As a former Christian Minister, I’ve led many communion services over the years.  As an Interfaith Chaplain I led a whole lot of “community meals” that were wildly inclusive, among people of many faiths and who-knows-what-they-believe.  Now, as a non-believer among believers, I reflected on the Non-Supernatural meaning of this ritual.  I thought how diverse people sharing a “meal” could, if they really wanted to, put aside differences of opinion and simply enjoy being together.  Maybe it would lead to working together, regardless of faith or no faith.  Sure, mention Jesus, but let go of all the artificial add-ons and theo-mythology!

I suppose this experience renewed my hope in small circles of human beings, people who have the good intention to be good and do good in their neighborhood, their world.  Yes, I would do away with the distracting and divisive God-language, but even with a little of that, there is potential for “community” to grow, inch by inch, row by row.

Postscript:  One person told me privately that the church was “dying.”  They are attempting to create a community center, while based in their religious tradition.  I cautiously supported that idea, suggesting they consider letting go of some of the religious icons so more people would feel they are entering a safe space where they won’t be Faithenized.

I could almost imagine these small communities might welcome more of us who are former Insiders, to help in the transition of the dying church into. . .Something Better!

Maybe, just maybe, Freethinkers could Save the Church (from itself)! 


6 thoughts on “Last Supper for the Dying Church

  1. My father, a Lutheran, always told me that to take communion without the proper penitent frame of mind was “toasting to your own damnation.” Since I left the faith I’ve tried to avoid church activities that require me to profess belief in God. I generally feel it’s more respectful to quietly watch while the Christians do their thing. I think that left some people wondering when I didn’t go for communion when my niece was confirmed. I definitely got some looks but nobody said anything to me.

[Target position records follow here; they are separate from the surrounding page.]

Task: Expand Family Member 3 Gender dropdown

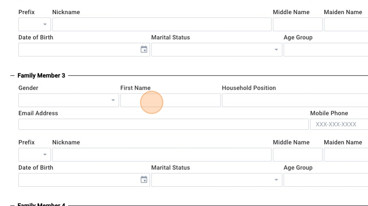Action: point(113,100)
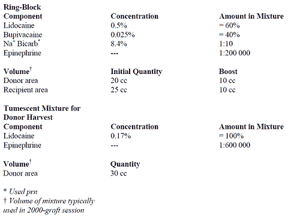Image resolution: width=300 pixels, height=219 pixels.
Task: Click the 1:200 000 epinephrine amount
Action: (x=235, y=53)

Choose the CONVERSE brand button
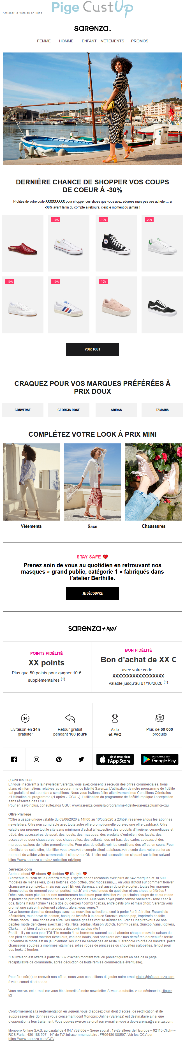tap(23, 410)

    1. Thanks, Stan. Maybe observing and reflecting offers a model and an invitation, esp to younger ones, to pay more attention and ask more questions. Many of us have “supper stories” to tell.

  2. The church is dying. It will take a long time for it to die out, and it will probably morph into something else altogether before it ever dies completely. Religion usually molds itself to the society it resides in or dies.

  3. I used to go to a Catholic school and always sat out the Eucharist as a kind of respect. But I went to a catholic funeral recently and the priest behaved so badly that I felt like I sat there out of protest.

    There are some welcoming faith groups out there, but this one abused his power over the bodies of our dead in order to berate those who would,otherwise, have nothing to do with the church. I look forward to more non faith and multi faith ceremonies.

    1. I would imagine many of us have similar stories. Respect needs to go both ways, doesn’t it? I also look forward to more actual inclusive gatherings and celebrations. They are possible and happen in some places, but rarely enough. Thanks, Siobhan.